On the day President John F. Kennedy was assassinated, November 22, 1963, Trout took to the streets of Manhattan and spoke on camera with New Yorkers and tourists seeking comments and reactions to the tragic events. As a member of the news team covering the live events of that day, Trout reflected on the sudden death of President Franklin Roosevelt eighteen years earlier in 1945, which he also reported in a CBS broadcast.

Trout remained at CBS through the early 1970s. He later worked for ABC, serving mostly as a correspondent based in Madrid, where he lived for most of the last two decades of his life. He was on the ABC News team that covered the election of Pope John Paul II in 1978.

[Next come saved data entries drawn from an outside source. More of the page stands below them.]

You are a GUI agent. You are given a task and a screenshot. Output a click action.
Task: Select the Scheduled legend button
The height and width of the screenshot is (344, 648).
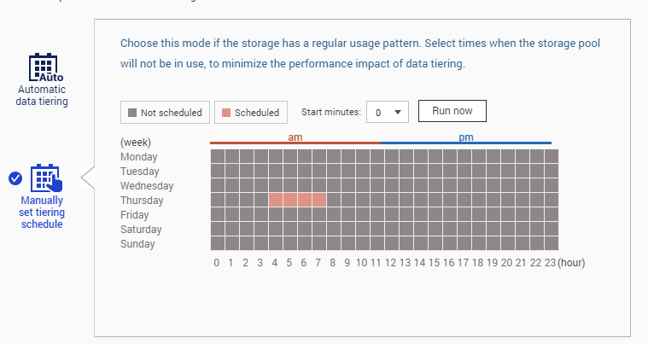point(250,112)
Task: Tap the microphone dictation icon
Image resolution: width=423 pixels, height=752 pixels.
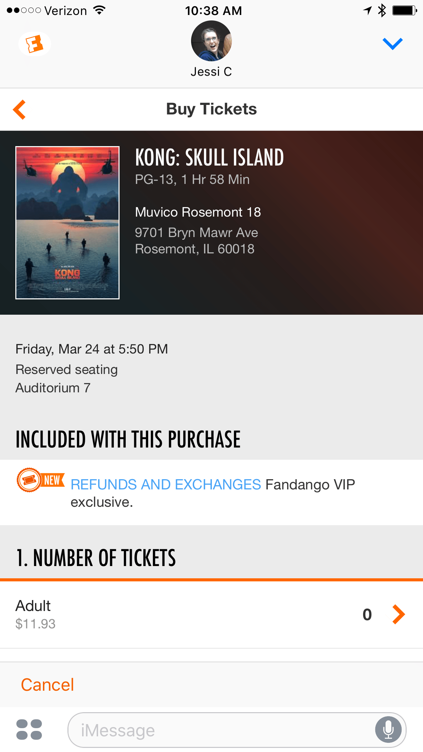Action: click(388, 730)
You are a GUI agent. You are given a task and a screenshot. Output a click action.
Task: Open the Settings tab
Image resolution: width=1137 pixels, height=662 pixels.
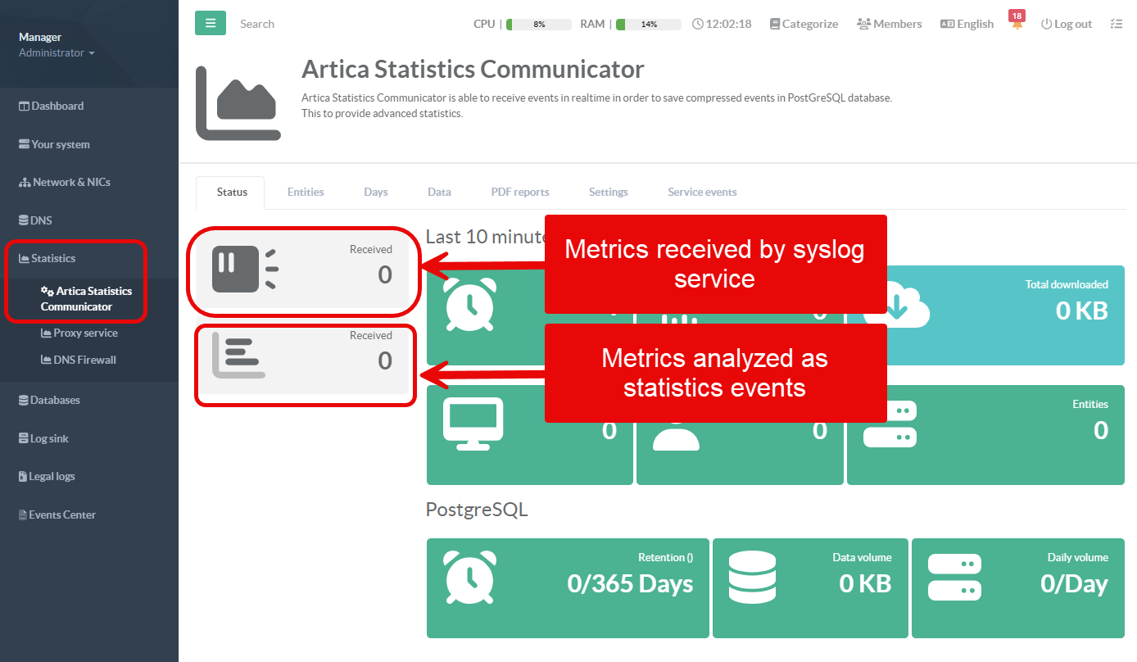[x=608, y=192]
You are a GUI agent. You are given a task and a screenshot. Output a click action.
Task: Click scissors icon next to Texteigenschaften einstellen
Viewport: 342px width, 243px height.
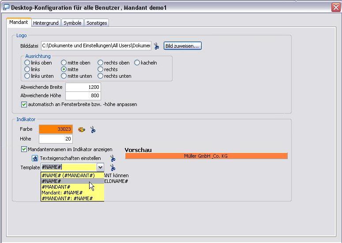tap(113, 158)
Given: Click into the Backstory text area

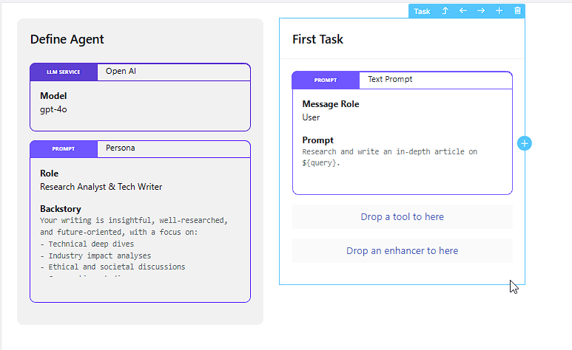Looking at the screenshot, I should [133, 244].
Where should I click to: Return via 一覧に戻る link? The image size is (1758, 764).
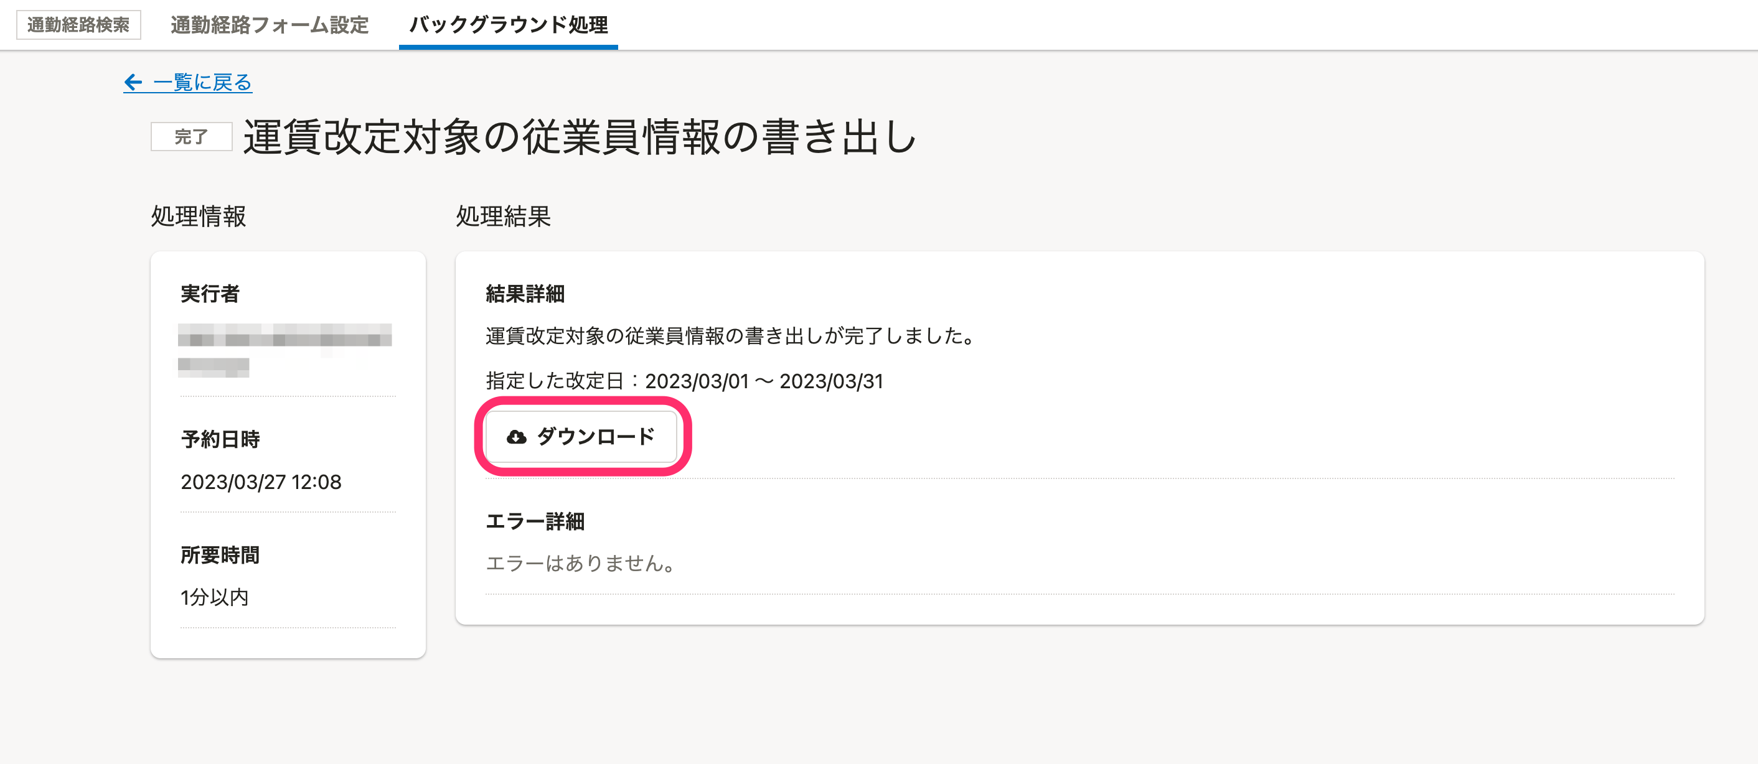pyautogui.click(x=188, y=83)
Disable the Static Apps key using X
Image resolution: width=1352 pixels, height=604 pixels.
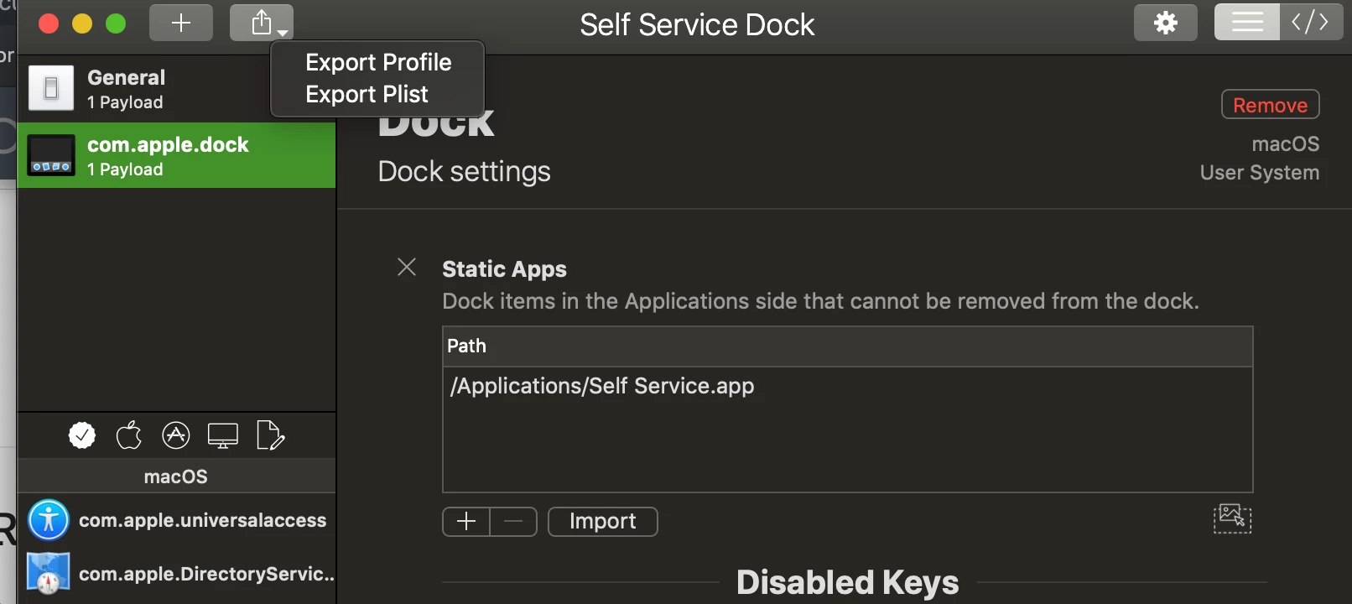tap(407, 268)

In 1979, Trout received a Peabody Award for his distinguished broadcasting career.

Near the end of his life, he broadcast commentaries and essays for the program All Things Considered on National Public Radio. Some of them were reminiscences of 20th century events he covered, accompanied by recordings. Trout also continued to attend political conventions, earning him the distinction of having interviewed every U.S. President from Franklin D. Roosevelt to Bill Clinton. In 2000, he joined his old colleague Roger Mudd for a History Channel look at the quadrennial gatherings.

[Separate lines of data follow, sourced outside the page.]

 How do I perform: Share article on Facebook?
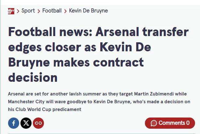14,123
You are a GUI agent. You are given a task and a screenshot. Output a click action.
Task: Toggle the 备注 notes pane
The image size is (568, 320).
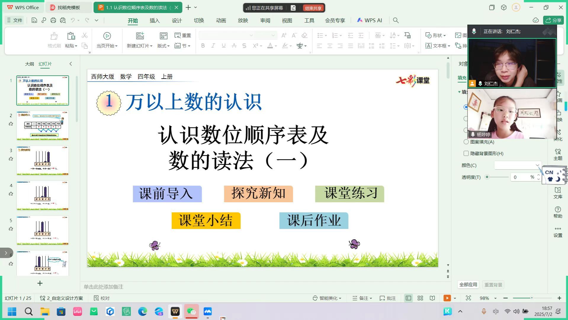tap(362, 298)
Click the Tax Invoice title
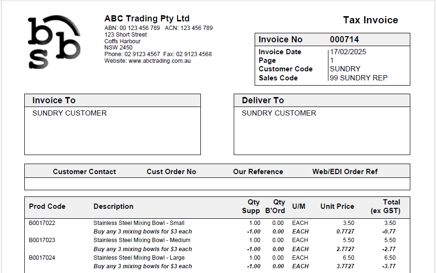Viewport: 436px width, 273px height. pos(370,20)
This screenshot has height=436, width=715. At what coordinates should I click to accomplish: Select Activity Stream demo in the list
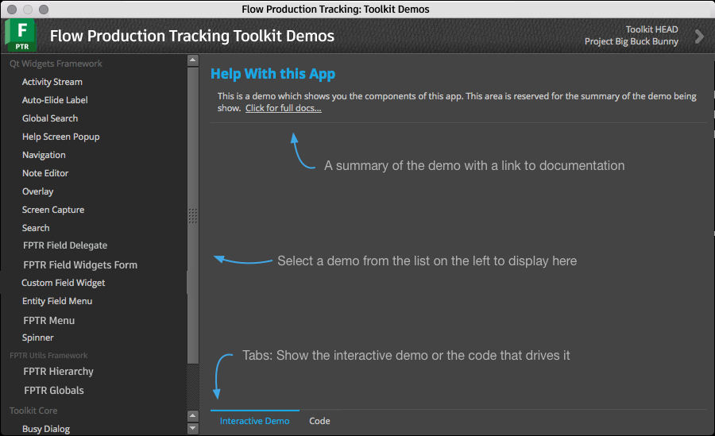point(52,82)
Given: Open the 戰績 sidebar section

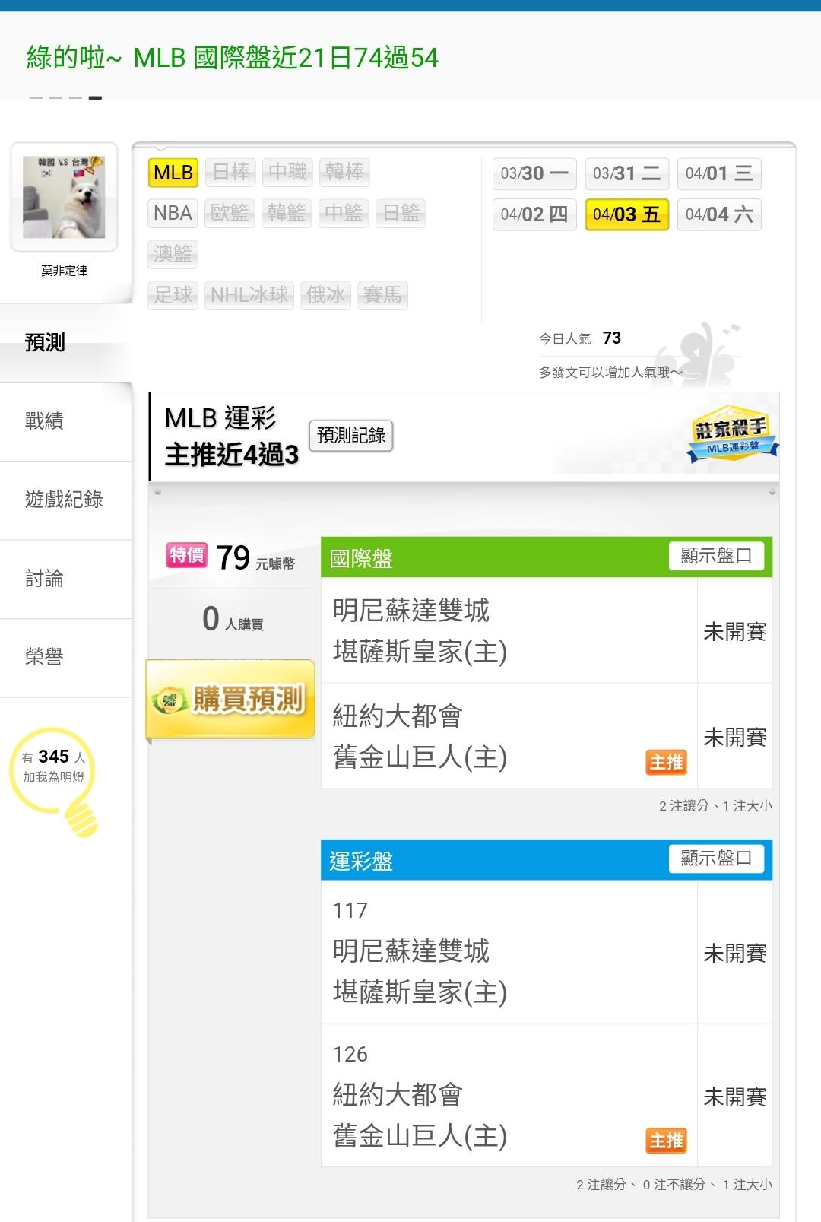Looking at the screenshot, I should (44, 421).
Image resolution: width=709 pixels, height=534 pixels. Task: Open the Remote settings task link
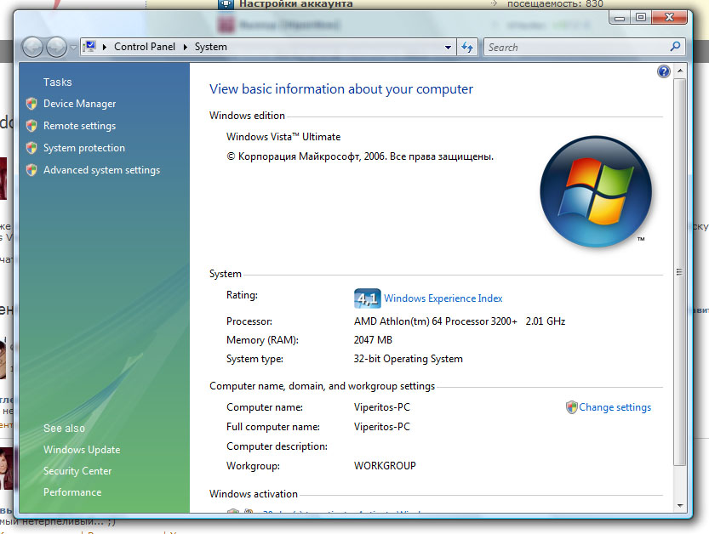click(79, 126)
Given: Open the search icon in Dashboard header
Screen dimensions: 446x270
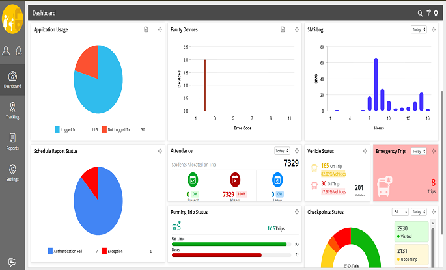Looking at the screenshot, I should tap(420, 13).
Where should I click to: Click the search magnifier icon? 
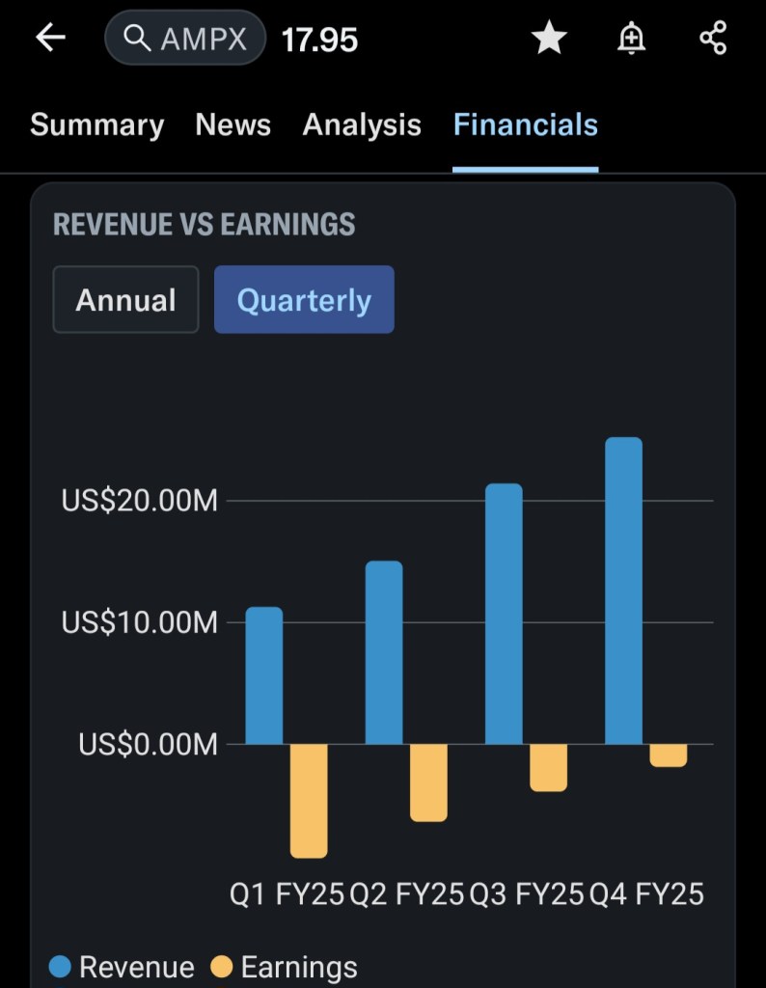point(138,39)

== Trout announces end of WWII ==
While reminiscing on NPR on July 9, 1999, Trout admitted that an oft-played recording of his announcing the end of World War II — "my greatest hit, as it were" — broadcast at 7 p.m. in New York City on August 14, 1945, was actually a recreation. In 1948, he was asked to re-record the opening portion of his historic broadcast announcing Japan's surrender so that a "cleaned-up" version of that announcement could be included in the first volume of Ed Murrow and Fred Friendly's "I Can Hear It Now" historical record album series. The disc recording of the original broadcast was deemed "too messy to use."

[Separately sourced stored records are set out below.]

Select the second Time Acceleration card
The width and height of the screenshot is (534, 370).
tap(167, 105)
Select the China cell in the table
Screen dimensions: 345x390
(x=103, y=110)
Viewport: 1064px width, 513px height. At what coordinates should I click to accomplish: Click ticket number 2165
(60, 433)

Trout played for his NPR listeners the original recording of what actually was heard on CBS Radio at that moment: his live introduction of a surrender announcement by British Prime Minister Clement Attlee—followed, not by Attlee, but by the Big Ben chimes. Then the network switched back to New York, where Trout was standing near the teletypes outside CBS Radio's Studio Nine, and listeners heard CBS news director Paul White (listening on a phone line to the White House) inform Trout that the Administration itself announced the surrender. This allowed Trout to announce the news a few seconds before Attlee made the announcement in his radio speech.

Trout then intoned:

The Japanese have accepted our terms fully! That is the word we have just received (newsroom cheers) from the White House in Washington and (Trout chuckles) I didn't expect to hear a celebration here in our newsroom in New York, but you can hear one going on behind me. We switched to London, I don't know what happened, I'm not even sure whether you heard the first words of Prime Minister Attlee or not. I couldn't hear anything in our speaker here, with the confusion. Suddenly we got the word from our private telephone wire from the White House in Washington. The Japanese have accepted FULLY the surrender terms of the United Nations. THIS, ladies and gentlemen, is the end of the Second World War! It is not, of course, the official V-J day, but the United Nations, on land, on sea, on air, to the four corners of the earth and the seven seas, are united and are victorious!

==Personal life==
For the last twenty years of his life, Trout and his wife lived in Madrid and New York City, where they kept a West Side apartment. He died at age 91 on November 14, 2000, in the Lenox Hill Hospital in Manhattan. His wife, the former Catherine "Kit" Crane, whom he married in 1938, had died in 1994. They had no children.

Kit was "a significant partner in his career, serving as his personal manager, providing him with research for his broadcasts, and critiquing his on-air performances"; together, they maintained a large, systematically organized collection of his papers, correspondence, press clippings, photographs, and recordings, which was bequeathed to the Dolph Briscoe Center for American History at the University of Texas at Austin.